[Data] Make the seed take effect in Dataset.random_sample() by liuxsh9 · Pull Request #46088 · ray-project/ray

liuxsh9 · 2024-06-17T15:41:44Z

Why are these changes needed?

A quick fix for the #40406. The random_sample is called within the map_batches, externally set seed did not take effect in the context. After:

ds = ray.data.range(100000)
ds.random_sample(0.2, seed=1234).count()
Out[3]: 20775
ds.random_sample(0.2, seed=1234).count()
Out[4]: 20775
ds.random_sample(0.2, seed=1234).count()
Out[5]: 20775

However, after the fix, we have observed that in some cases, when the seed set, the return size has a significant gap from the expected fraction * total_rows, for example:

ds = ray.data.range(1000)
ds.random_sample(0.5, seed=1111).count()
Out[7]: 1000
ds.random_sample(0.5, seed=1234).count()
Out[8]: 500
ds.random_sample(0.5, seed=5).count()
Out[9]: 0

The issue seems to be that the map_batches groups the samples into very small batches (e.g., 2 samples per batch) and performs random sampling within each batch. With a fixed seed, the samples selected within each batch are deterministic, leading to sampling ratios of 100%, 50%, 0%.

We would like to understand the community's suggestions - after setting the seed, should we eliminate the map_batches operation to achieve more stable and reproducible results? Or should we consider setting the default batch_size more explicitly and stably, to ensure the actual effective batch size is more predictable and consistent.

Related issue number

#40406

Checks

I've signed off every commit(by using the -s flag, i.e., git commit -s) in this PR.
I've run scripts/format.sh to lint the changes in this PR.
I've included any doc changes needed for https://docs.ray.io/en/master/.
- I've added any new APIs to the API Reference. For example, if I added a
  method in Tune, I've added it in doc/source/tune/api/ under the
  corresponding .rst file.
I've made sure the tests are passing.

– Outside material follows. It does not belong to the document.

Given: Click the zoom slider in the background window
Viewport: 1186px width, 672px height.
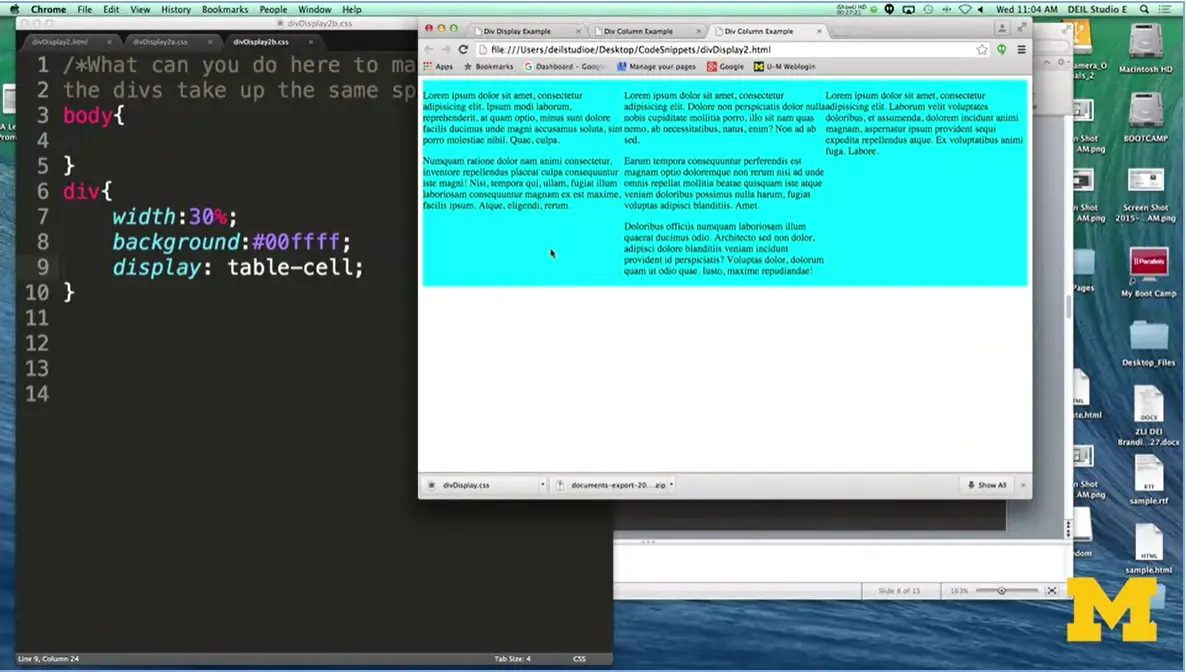Looking at the screenshot, I should click(1002, 591).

Note that there might be a few flaky tests, see the recent failures at https://flakey-tests.ray.io/
Testing Strategy
- Unit tests
- Release tests
- This PR is not tested :(

Signed-off-by: Xiaoshuang Liu <liuxiaoshuang4@huawei.com>

liuxsh9 · 2024-06-17T15:59:39Z

Perhaps you are also interested in this one @Bye-legumes @nemo9cby, please feel free to provide some suggestions!

alexeykudinkin · 2025-03-24T20:12:02Z

@liuxsh9 can you please add a test for it?

raulchen · 2025-03-26T18:09:26Z

hey @liuxsh9 , I think #51401 can avoid the issue you mentioned.

richardliaw · 2025-03-28T20:15:08Z

Hi, we'll be taking #51401 -- feel free to work with @wingkitlee0 on this. thanks a bunch for the contribution!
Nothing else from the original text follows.